Top of SOURCE RECORDS

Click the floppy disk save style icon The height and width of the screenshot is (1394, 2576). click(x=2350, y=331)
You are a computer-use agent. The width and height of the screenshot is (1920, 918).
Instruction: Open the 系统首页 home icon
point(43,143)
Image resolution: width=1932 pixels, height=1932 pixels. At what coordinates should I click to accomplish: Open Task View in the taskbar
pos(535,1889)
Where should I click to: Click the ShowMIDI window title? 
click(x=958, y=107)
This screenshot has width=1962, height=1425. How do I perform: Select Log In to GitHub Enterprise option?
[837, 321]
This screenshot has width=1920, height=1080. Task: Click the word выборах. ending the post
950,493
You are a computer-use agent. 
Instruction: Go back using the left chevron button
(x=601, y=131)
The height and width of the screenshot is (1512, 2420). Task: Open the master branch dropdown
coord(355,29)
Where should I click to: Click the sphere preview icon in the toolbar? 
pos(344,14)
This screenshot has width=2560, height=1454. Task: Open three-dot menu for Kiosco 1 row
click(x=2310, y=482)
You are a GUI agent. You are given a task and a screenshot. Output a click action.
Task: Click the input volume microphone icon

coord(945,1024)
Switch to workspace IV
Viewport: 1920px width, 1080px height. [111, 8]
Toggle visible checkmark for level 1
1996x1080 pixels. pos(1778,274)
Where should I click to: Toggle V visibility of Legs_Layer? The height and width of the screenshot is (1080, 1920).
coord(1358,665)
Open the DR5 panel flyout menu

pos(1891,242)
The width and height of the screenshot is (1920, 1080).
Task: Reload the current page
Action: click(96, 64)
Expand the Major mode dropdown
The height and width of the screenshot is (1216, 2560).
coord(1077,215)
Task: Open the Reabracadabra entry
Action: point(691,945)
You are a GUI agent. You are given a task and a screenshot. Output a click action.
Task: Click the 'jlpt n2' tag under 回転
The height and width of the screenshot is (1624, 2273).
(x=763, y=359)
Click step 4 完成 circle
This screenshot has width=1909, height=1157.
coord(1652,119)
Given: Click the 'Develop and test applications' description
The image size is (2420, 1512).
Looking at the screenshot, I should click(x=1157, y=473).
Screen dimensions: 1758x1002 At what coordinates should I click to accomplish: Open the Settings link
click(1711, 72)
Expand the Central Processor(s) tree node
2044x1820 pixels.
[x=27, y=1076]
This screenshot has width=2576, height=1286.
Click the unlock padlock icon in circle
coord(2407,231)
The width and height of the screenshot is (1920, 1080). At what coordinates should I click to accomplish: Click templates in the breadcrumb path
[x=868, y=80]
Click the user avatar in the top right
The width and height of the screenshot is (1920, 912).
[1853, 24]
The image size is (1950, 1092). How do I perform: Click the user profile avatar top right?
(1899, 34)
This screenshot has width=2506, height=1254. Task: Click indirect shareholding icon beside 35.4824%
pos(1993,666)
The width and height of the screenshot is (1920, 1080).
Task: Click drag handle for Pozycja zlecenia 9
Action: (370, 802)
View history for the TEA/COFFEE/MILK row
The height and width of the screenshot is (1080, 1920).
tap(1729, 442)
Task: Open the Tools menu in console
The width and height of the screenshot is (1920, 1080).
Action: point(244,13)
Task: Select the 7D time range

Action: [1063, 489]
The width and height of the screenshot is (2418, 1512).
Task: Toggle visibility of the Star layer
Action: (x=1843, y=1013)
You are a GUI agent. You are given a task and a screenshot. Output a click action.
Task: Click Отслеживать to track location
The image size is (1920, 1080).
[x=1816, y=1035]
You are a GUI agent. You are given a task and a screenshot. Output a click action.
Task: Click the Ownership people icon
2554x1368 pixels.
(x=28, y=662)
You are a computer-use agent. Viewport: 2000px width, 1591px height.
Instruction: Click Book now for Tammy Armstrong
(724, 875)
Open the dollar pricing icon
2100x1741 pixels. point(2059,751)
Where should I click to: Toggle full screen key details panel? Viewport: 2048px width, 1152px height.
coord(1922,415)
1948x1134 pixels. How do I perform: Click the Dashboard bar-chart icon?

Bottom of SOURCE RECORDS

(EXERCISE GOAL): Pick out every line of the listing containing the word "computer", and show those lines.

(WRITTEN RESPONSE):
You are a computer-use agent. The width and height of the screenshot is (1920, 918).
You are a computer-use agent. 
You are a computer-use agent. Viewport: 2000px width, 1591px height.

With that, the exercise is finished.